Before you create a join index to optimize one or more of your frequently repeated queries, you should consider the following issues carefully:
- Cost of disk resources required to store a join index
- Cost of creating a join index
- Cost of maintaining a join index
- Benefits of reduced performance times for the queries the join index is designed to facilitate.
Cost is expressed as follows:
- Disk resources: Cost is expressed in bytes (space or size). Join indexes are space-intensive because they require separate tables, often of fairly high cardinality, for storage.
- Creation and maintenance: cost is expressed in time (elapsed time and CPU path per transaction).
Elapsed time is a fairly simple measure, but it is not comparable across different system configurations, nor is it independent of other workloads running on a system. It has the advantages of conceptual simplicity and ease of measurement. With respect to join index creation, it is a measure of how long it takes to create the index. With respect to maintenance, it is a measure of how long it takes to update a join index table beyond the time required to perform the update of the base table. In this sense, the term update refers generically to the data manipulation operations insert, update, and delete performed by any of the following SQL statements:
CPU path per transaction is a sophisticated measure that is comparable across different system configurations. It has the disadvantages of being both difficult to measure without the proper tools and difficult to understand conceptually.

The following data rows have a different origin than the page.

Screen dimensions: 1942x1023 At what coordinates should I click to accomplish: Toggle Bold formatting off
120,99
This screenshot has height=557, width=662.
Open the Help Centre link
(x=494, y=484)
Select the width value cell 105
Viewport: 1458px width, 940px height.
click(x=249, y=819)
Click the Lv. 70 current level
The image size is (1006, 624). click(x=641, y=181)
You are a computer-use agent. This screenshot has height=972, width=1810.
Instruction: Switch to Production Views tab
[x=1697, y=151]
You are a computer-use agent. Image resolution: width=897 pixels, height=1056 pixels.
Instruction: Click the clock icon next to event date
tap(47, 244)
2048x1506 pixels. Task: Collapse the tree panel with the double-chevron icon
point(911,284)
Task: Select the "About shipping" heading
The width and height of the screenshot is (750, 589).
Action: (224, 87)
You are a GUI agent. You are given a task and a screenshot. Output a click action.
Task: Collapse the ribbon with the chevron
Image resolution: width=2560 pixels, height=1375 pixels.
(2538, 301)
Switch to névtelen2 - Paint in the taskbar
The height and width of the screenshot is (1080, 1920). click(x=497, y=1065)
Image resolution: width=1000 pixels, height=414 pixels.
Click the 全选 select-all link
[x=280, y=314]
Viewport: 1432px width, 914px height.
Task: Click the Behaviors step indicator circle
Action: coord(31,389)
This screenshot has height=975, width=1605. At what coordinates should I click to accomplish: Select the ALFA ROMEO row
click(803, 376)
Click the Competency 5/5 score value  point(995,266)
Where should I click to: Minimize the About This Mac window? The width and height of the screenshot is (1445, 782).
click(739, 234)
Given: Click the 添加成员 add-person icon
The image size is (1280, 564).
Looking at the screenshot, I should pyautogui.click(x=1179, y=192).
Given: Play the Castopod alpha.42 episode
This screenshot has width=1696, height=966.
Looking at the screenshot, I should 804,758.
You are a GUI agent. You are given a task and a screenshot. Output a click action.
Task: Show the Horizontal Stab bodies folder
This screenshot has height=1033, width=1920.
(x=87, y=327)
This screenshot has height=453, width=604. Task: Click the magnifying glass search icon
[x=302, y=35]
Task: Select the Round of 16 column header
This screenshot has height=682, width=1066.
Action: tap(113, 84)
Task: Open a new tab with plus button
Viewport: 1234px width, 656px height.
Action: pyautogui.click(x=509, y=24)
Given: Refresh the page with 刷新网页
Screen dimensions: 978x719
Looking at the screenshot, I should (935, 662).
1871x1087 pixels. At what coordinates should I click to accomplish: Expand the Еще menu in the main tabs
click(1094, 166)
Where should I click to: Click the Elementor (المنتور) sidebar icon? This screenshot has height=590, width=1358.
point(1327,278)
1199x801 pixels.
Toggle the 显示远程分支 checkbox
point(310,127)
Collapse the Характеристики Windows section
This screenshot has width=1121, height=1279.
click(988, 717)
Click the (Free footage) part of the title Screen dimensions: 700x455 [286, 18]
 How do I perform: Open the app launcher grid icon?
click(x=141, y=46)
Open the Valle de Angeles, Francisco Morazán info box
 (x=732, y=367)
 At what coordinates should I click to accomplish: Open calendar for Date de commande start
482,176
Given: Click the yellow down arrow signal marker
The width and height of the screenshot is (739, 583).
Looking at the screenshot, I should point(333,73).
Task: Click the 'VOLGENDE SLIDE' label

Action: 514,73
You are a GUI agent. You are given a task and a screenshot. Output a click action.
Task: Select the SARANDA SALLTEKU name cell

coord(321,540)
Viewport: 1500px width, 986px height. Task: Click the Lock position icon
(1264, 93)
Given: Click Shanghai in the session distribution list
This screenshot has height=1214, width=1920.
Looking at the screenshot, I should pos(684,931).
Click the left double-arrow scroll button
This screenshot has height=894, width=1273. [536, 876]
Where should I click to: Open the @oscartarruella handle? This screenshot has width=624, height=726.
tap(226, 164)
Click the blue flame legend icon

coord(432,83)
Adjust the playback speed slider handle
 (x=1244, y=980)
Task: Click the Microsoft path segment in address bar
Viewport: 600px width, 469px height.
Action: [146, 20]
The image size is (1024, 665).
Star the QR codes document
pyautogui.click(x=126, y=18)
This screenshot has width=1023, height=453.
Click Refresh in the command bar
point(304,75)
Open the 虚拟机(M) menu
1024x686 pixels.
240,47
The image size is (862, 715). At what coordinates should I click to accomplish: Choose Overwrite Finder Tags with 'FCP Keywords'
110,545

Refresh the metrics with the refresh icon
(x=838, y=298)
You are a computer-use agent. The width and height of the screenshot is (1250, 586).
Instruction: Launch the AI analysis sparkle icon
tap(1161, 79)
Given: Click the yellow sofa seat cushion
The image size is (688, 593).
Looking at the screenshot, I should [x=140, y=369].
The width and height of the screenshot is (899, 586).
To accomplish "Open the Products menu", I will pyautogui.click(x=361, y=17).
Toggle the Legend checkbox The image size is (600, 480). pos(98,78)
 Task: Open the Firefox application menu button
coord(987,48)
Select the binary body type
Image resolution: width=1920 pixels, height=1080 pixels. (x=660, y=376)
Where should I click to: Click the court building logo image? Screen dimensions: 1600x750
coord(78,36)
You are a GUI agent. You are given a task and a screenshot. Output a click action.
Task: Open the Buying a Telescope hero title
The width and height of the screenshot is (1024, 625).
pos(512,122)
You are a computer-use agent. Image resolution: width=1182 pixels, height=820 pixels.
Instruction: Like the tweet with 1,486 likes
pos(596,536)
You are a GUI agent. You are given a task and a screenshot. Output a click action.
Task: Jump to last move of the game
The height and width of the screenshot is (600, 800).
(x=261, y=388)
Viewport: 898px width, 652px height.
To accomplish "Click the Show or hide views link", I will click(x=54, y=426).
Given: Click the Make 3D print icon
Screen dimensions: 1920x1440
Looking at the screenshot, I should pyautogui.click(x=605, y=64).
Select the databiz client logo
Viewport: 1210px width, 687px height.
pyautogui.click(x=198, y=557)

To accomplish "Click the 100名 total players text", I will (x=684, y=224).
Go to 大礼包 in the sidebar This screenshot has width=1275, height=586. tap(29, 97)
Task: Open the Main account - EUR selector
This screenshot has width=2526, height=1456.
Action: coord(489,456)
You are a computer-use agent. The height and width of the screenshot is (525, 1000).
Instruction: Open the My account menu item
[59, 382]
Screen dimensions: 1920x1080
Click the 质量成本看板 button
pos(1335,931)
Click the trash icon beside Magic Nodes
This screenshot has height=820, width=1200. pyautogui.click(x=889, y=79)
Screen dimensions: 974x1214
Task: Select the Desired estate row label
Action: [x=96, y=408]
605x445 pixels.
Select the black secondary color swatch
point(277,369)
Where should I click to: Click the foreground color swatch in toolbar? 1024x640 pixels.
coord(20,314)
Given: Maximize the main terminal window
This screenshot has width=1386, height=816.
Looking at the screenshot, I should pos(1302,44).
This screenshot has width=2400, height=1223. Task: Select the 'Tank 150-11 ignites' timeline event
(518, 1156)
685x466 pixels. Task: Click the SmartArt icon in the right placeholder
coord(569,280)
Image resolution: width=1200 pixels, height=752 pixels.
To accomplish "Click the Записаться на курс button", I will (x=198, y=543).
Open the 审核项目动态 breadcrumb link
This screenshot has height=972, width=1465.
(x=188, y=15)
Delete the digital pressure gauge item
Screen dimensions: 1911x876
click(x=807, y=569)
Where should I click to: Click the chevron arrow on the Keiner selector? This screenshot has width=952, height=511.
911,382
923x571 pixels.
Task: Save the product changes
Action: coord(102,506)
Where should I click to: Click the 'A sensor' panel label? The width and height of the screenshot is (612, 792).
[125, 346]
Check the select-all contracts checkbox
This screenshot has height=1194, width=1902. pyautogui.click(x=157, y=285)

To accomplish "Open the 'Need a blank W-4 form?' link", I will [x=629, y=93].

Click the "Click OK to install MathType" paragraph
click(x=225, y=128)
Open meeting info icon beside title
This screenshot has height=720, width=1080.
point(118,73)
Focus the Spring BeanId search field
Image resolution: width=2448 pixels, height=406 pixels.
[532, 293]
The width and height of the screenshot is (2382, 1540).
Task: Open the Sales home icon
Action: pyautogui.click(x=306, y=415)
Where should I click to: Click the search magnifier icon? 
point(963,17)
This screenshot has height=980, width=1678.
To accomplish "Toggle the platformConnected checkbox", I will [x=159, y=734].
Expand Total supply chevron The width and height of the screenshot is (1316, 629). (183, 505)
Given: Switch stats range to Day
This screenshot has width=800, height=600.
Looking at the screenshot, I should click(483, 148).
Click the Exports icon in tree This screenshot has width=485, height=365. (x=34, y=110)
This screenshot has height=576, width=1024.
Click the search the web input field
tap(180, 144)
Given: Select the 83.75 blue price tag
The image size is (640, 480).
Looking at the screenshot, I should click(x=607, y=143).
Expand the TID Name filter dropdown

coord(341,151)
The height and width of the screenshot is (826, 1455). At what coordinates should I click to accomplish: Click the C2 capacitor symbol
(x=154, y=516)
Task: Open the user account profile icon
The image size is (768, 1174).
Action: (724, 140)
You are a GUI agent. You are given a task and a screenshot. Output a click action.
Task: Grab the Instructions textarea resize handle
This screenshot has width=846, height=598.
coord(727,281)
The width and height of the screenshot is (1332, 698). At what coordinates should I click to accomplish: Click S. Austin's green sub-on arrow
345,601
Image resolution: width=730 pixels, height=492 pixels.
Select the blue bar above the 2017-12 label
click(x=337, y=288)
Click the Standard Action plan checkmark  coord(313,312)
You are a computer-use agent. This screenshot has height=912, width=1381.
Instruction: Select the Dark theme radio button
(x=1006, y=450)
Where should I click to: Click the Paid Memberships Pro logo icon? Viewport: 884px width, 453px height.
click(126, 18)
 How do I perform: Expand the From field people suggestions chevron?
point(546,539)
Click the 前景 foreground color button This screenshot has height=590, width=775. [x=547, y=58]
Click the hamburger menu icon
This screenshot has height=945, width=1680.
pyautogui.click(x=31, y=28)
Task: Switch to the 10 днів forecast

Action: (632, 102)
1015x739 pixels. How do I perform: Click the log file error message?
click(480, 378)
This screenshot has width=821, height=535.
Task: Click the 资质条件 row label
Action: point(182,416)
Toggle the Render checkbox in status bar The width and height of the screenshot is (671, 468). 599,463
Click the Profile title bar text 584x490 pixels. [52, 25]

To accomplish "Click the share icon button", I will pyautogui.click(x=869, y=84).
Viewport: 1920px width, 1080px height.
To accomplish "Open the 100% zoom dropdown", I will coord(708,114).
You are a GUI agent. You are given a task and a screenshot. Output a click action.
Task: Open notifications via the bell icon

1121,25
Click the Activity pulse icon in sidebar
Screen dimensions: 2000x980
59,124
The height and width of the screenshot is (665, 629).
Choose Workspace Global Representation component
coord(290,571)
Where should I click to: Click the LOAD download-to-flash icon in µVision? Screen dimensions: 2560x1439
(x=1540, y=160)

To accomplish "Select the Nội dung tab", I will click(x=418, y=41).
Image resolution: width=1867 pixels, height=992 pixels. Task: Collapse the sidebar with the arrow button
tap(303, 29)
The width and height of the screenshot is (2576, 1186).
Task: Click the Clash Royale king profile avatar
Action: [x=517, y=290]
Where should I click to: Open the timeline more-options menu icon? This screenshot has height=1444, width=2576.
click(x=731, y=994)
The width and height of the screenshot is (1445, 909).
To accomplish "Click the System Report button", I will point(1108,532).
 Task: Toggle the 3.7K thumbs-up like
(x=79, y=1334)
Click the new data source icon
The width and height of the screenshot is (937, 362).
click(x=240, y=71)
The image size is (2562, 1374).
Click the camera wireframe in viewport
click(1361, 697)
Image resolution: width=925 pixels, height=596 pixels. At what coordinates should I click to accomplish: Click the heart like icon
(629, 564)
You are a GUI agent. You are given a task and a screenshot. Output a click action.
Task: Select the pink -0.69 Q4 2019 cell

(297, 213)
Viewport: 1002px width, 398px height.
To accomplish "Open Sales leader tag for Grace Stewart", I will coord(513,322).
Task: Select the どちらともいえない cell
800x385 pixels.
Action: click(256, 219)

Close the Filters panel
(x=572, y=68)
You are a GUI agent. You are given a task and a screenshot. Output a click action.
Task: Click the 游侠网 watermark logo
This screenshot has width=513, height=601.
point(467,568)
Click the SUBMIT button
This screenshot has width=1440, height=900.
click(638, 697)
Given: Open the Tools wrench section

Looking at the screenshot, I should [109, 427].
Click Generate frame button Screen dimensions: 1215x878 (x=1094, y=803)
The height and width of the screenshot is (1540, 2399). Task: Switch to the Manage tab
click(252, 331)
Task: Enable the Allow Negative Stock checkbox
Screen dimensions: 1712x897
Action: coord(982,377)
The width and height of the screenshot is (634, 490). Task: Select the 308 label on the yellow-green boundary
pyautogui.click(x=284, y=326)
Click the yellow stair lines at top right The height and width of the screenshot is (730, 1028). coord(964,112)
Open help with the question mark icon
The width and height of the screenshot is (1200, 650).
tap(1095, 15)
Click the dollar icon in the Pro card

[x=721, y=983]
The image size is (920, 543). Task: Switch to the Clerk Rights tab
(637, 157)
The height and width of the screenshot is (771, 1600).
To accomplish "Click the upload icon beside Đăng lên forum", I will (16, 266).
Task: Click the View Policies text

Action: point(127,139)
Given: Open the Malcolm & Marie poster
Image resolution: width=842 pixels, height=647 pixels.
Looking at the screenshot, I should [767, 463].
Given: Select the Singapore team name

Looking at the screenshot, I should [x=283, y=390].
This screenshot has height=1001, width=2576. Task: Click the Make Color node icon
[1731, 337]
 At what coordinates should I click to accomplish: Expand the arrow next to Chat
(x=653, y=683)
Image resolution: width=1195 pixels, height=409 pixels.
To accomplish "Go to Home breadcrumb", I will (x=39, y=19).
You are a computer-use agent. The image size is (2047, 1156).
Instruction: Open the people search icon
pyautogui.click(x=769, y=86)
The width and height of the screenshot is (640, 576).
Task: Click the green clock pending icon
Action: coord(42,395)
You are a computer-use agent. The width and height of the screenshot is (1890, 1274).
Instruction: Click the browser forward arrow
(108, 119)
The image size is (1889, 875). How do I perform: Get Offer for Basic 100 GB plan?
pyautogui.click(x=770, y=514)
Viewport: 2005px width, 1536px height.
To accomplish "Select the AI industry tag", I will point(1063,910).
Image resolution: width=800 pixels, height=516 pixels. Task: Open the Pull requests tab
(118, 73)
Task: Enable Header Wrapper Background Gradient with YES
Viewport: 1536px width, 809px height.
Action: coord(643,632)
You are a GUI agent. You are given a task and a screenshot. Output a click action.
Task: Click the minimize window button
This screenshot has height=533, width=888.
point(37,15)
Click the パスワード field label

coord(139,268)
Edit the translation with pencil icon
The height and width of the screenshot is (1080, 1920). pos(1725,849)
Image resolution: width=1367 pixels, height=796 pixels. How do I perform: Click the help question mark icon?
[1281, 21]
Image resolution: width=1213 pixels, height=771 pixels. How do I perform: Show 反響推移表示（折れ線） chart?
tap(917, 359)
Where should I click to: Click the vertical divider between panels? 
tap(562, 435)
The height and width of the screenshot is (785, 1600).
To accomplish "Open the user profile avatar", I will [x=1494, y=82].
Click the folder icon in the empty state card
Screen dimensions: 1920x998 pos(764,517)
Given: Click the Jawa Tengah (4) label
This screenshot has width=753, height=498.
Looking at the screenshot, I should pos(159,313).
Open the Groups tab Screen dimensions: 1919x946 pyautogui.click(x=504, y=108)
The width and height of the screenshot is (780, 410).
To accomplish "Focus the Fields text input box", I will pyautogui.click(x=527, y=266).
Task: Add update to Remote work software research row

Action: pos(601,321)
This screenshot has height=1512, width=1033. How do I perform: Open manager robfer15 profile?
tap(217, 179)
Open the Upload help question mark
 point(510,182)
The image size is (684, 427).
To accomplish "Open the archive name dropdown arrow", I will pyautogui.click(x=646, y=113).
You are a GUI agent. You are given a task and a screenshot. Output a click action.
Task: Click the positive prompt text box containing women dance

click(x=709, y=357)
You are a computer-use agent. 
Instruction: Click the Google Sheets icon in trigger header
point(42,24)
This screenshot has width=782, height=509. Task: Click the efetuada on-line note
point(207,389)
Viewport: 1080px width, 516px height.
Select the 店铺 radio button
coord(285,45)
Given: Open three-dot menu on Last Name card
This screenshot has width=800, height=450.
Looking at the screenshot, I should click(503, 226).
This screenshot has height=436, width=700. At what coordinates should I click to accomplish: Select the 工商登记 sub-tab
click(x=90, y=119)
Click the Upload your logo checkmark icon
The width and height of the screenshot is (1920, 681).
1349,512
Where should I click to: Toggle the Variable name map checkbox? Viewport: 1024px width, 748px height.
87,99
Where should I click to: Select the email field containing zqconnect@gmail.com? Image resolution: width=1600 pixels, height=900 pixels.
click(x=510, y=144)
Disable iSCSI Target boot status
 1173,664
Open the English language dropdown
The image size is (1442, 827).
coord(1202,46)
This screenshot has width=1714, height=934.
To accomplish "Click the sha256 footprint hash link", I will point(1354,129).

Whether creation and maintenance cost is measured as elapsed time or as CPU path per transaction, the same proportional relationship holds: the smaller the number, the better.
The total cost for a join index is the sum of its creation and maintenance costs.
Join Index Costs Summary
Creation and maintenance costs for join indexes can be a resource burden because of their processing overhead. In the case of join index maintenance, the burden is an ongoing process that lasts for the life of the index.
Costs vary considerably among the various types of joins used as well as between simple and aggregate types. The following bulleted list summarizes the conclusions to be drawn from the performance analyses performed.
- Maintenance overhead for in-place aggregate join indexes ranges from 1.0 to 2.9.
- Maintenance overhead for aggregate join indexes that redistribute rows ranges from 2.6 to 9.5.
- Maintenance overhead for simple join indexes ranges from 1.0 to 23.1, increasing as the number of hits per data block increases.
- Maintenance overhead for aggregate join indexes decreases as the number of hits per data block increases because of the efficiencies of block-at-a-time operations in the file system.
- Maintenance overhead for insert operations is significantly less than the maintenance overhead required for update and delete operations.
Benefit and Benefit Percentage
Benefit is a measure of the difference in elapsed time for the same query performed with and without a join index.
Benefit percentage is a normalized expression of benefit. It is defined as the product of benefit and 100 divided by the elapsed query time without a join index.
The larger the number, the better.
Payback is an expression of the number of queries that must be run to achieve a break even point for the total cost of the join index. Its value is derived from dividing total costs by benefit.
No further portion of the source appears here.